Il 27 settembre il New York Times ha pubblicato un’inchiesta sulla situazione fiscale e finanziaria di Donald Trump, rivelando che il presidente degli Stati Uniti è un imbroglione assetato di denaro che non ha pagato neanche un dollaro di tasse federali in dieci dei quindici anni precedenti alla sua candidatura. Nel disperato tentativo di restare a galla economicamente, Trump ha cercato di salvare le sue disastrose finanze sfruttando il potere derivato dalla sua carica.
I lettori hanno scoperto che Trump, dopo aver ereditato una grande fortuna dal padre, ha trovato un’infinità di modi per dilapidare il capitale. Come il padre, anche lui è riuscito ad aggirare ripetutamente il sistema fiscale, per esempio pagando la figlia Ivanka per consulenze legalmente discutibili. Nel frattempo il presidente ha accumulato centinaia di milioni di dollari di debiti, che presto dovrà ripagare. Tutto ciò che Trump tocca si trasforma in piombo. Se non fosse per i suoi investimenti nella Trump Tower e nel programma tv The apprentice e per le instancabili manovre dei suoi commercialisti, probabilmente sarebbe in rovina. La domanda è: a qualcuno interessa?
Trattative e scappatoie
L’inchiesta del New York Times non è la prima che fornisce le prove dei raggiri di Trump, ma contiene molti dettagli sconvolgenti e soprattutto è stata pubblicata alla vigilia del primo dibattito tra Trump e Joe Biden e cinque settimane prima delle elezioni. È possibile che alla luce di queste nuove informazioni gli elettori indecisi di stati come Pennsylvania, Ohio, Florida, Georgia o Wisconsin decidano di non votare per Trump? Difficile dirlo.

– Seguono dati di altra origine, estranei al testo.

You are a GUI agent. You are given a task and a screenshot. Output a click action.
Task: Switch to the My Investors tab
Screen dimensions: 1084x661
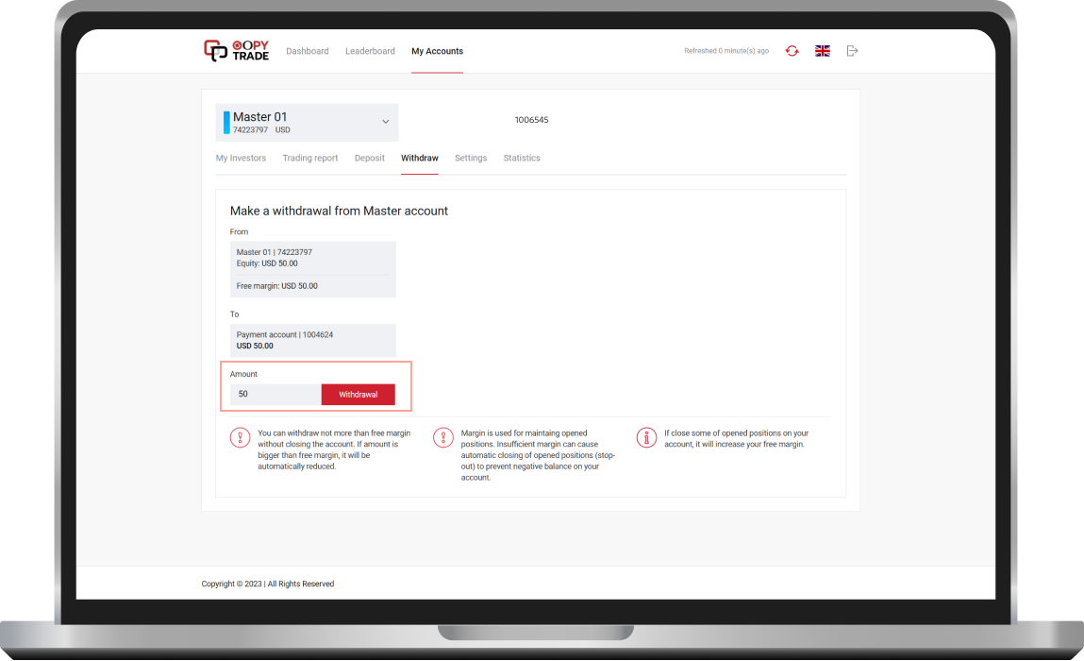pos(241,158)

La reazione del presidente era prevedibile: negare, distogliere l’attenzione e dare la colpa agli altri. Dopo la pubblicazione dell’articolo si è presentato nella sala stampa della Casa Bianca e ha attaccato il New York Times (“È tutto falso, sono pessimi”) e l’Internal revenue service, l’agenzia delle entrate. Quattro anni fa Trump ha detto che avrebbe potuto sparare a qualcuno nel centro di New York senza perdere neanche un elettore. Forse aveva ragione. Molti dei suoi sostenitori non contestano il fatto che sia disonesto, fanatico e incompetente. Non sono interessati a quello che fa né a quello che i giornalisti scrivono di lui. Dal loro punto di vista Trump ha mantenuto la promessa di abbattere “il sistema” e combattere le élite. Alcuni sono convinti che il presidente abbia abbassato le tasse (non è vero), neutralizzato la minaccia della Corea del Nord (non è vero) e risolto il conflitto israelo-palestinese (non è vero). Per i leader repubblicani Trump resta un presidente tollerabile, perché nomina giudici di destra e difende gli interessi delle aziende.
Chi ha letto l’inchiesta del New York Times si chiederà cos’hanno queste ultime rivelazioni di diverso dalle precedenti. Cosa c’è di nuovo rispetto a quando Trump ha definito “perdenti” e “sfigati” i soldati statunitensi morti in guerra? O rispetto alle rivelazioni del giornalista Bob Woodward, secondo cui generali dell’esercito e funzionari del governo considerano Trump una minaccia per la sicurezza nazionale?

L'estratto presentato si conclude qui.